Cutaneous blastomycosis clinically manifests as papules that progress to vegetative plaques with center clearing or ulceration. Lymphangitis and lymphadenopathy are possible symptoms. Bone lesions, which occur in 25% of extrapulmonary cases and are frequently lytic, are the second most prevalent finding. Though osteomyelitis can infect any bone, it is most typically found in the lower spine and pelvis. Prostatitis, orchitis, and epididymitis are examples of extrapulmonary illness symptoms.
In 5% to 10% of instances, the central nervous system is implicated, including cases of meningitis and intracranial or epidural abscesses. Blastomycosis is found throughout the Ohio and Mississippi River valleys, the Great Lakes region, and the south-eastern United States. In the frequently impacted states of Mississippi, Kentucky, Arkansas, and Wisconsin, the annual incidence is less than 1 case per 100,000 persons. North Carolina, Tennessee, Louisiana, and Illinois are among the states that are frequently affected. It is considerably prevalent in the neighboring regions of Canada as well.
Diagnosis and Treatment
For a conclusive diagnosis, direct imaging of Blastomyces dermatitides is required.
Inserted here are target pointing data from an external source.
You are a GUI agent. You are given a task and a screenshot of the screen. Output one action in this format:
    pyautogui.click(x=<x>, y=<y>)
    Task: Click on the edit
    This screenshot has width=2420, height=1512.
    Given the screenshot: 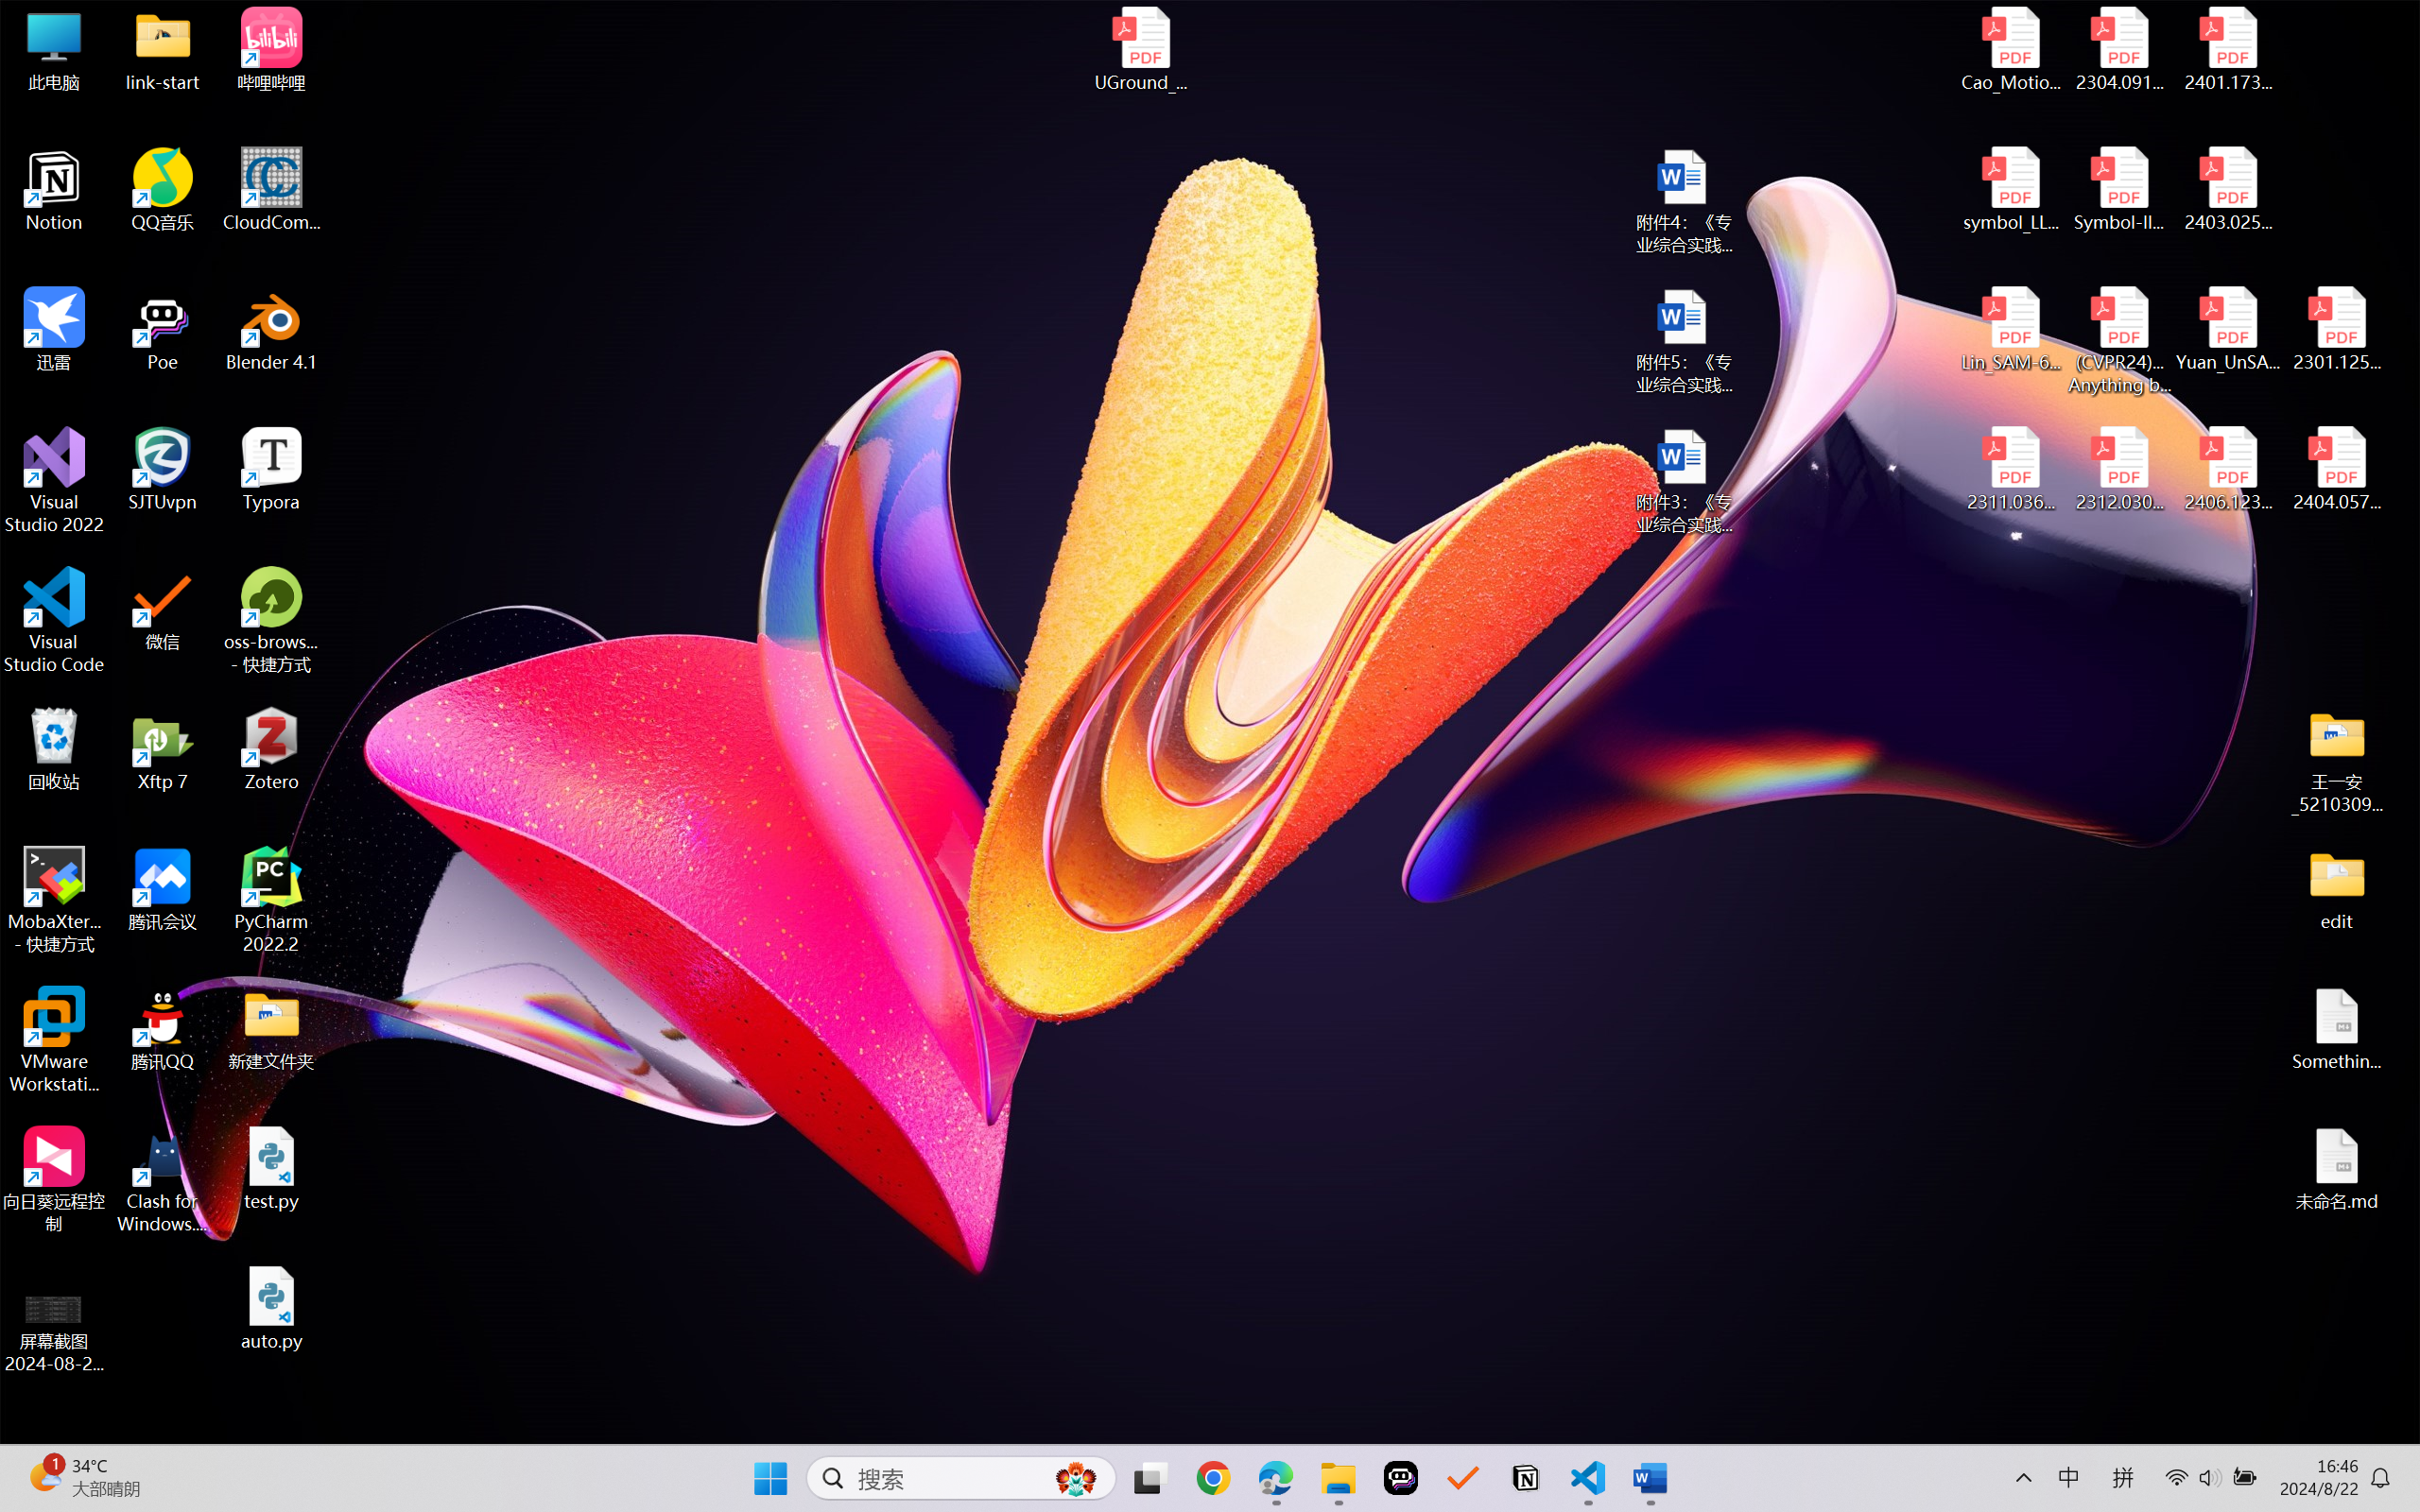 What is the action you would take?
    pyautogui.click(x=2337, y=888)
The yield of sputum specimens stained with 10% potassium hydroxide or a fungal stain is approximately 80%. Pseudoepitheliomatous hyperplasia with neutrophilic abscesses is shown by biopsy and histological investigation of skin lesions. The use of chest radiologic imaging to screen for pulmonary involvement is possible, however, the results are varied and lack specificity.
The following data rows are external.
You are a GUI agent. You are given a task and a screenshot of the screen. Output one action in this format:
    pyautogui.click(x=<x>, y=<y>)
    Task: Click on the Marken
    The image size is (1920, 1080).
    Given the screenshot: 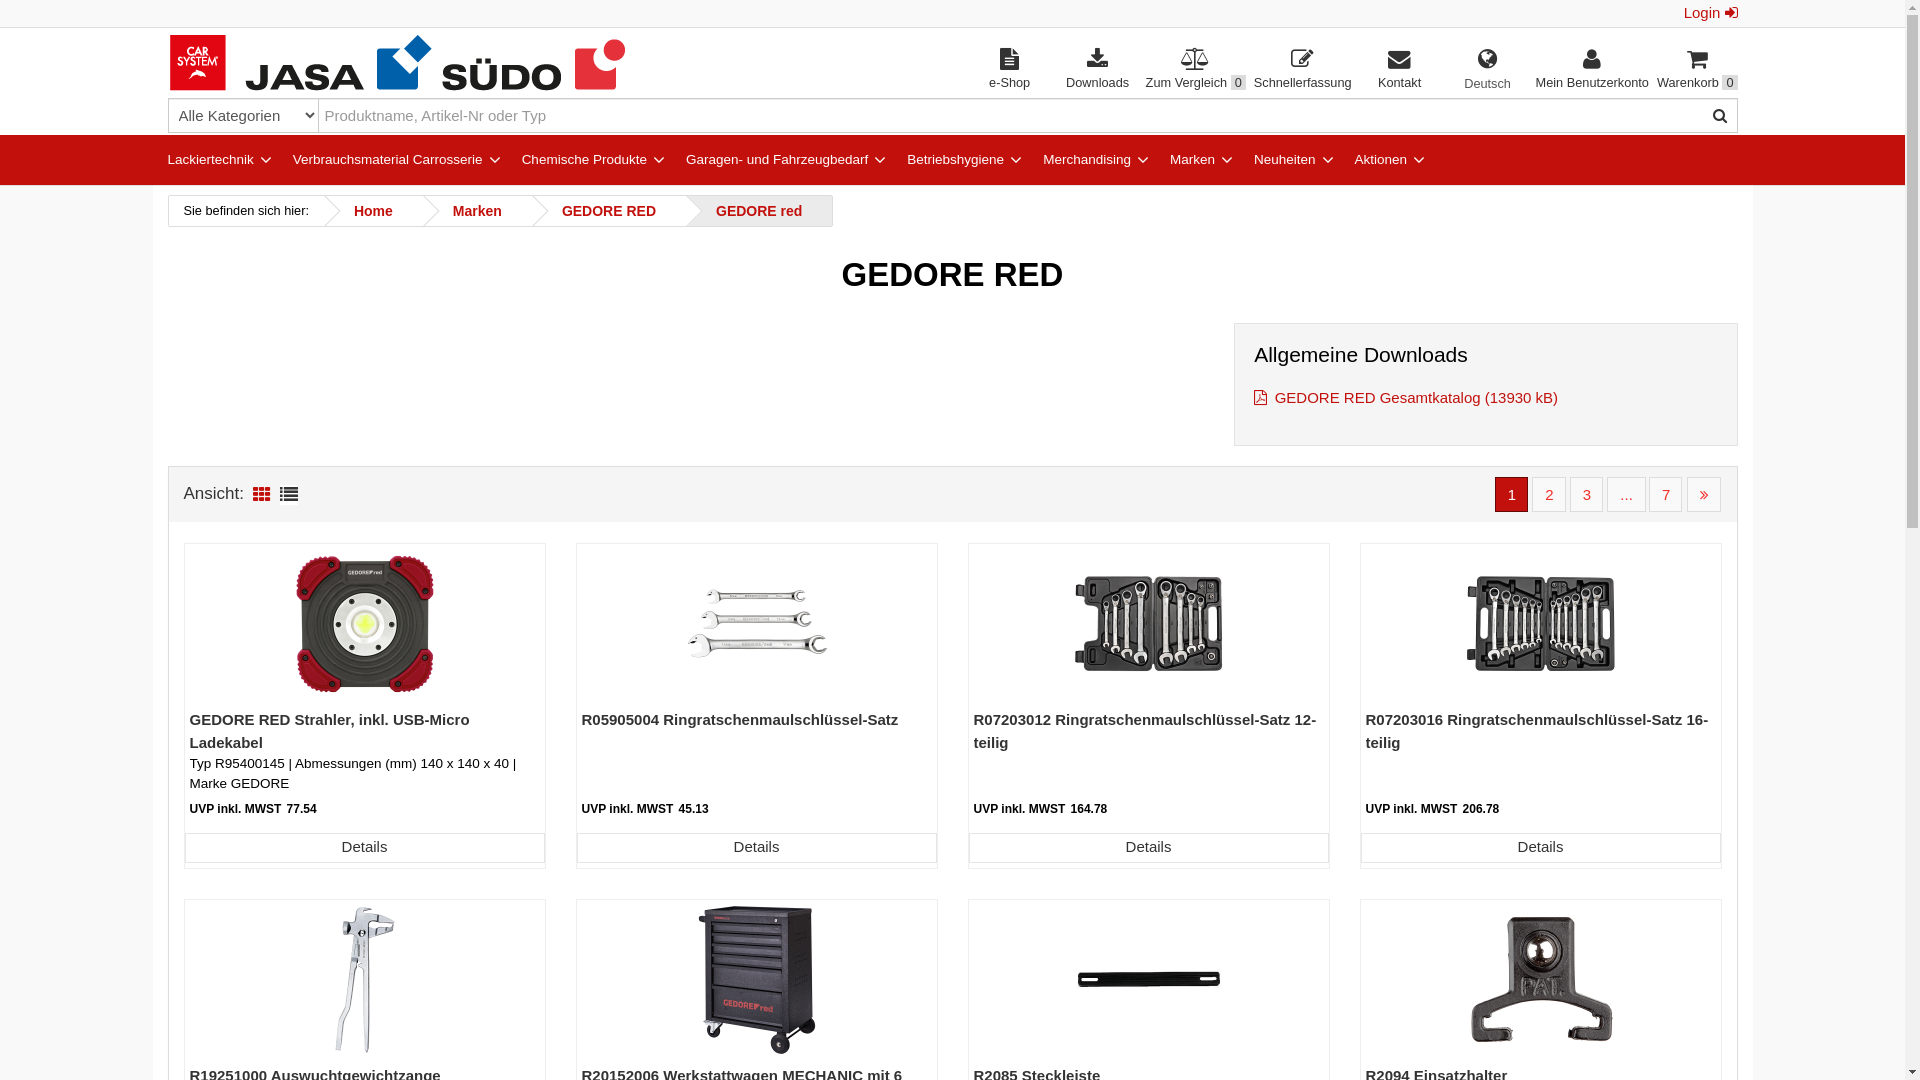 What is the action you would take?
    pyautogui.click(x=478, y=211)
On lung radiography, blastomycosis is the most likely of all the systemic fungal conditions to look like cancer. Pulmonary blastomycosis can be misdiagnosed as a cancerous condition such as lung cancer. To confirm the diagnosis of blastomycosis, a specific instrument (bronchoscopy) may be used to examine the throat. Cutaneous blastomycosis of the skin might resemble skin cancer in some cases.
Although spontaneous remission is possible, all patients with mild or moderate disease should be treated to prevent spread and recurrence. Except in severe, life-threatening situations, itraconazole is the preferred treatment for all forms of the condition. Itraconazole has low toxicity and strong efficacy, but it's vital to remember that it needs gastric acidity to be absorbed.
Other azoles, such as ketoconazole and fluconazole, can be used but are less effective. Voriconazole has a high level of penetration into the cerebrospinal fluid and consequently has a function in CNS illness. For severe blastomycosis in the lungs or infections that have spread to other regions of the body, amphotericin B is frequently prescribed. Treatment might last anywhere from six months to a year, depending on the severity of the infection and the person's immune state.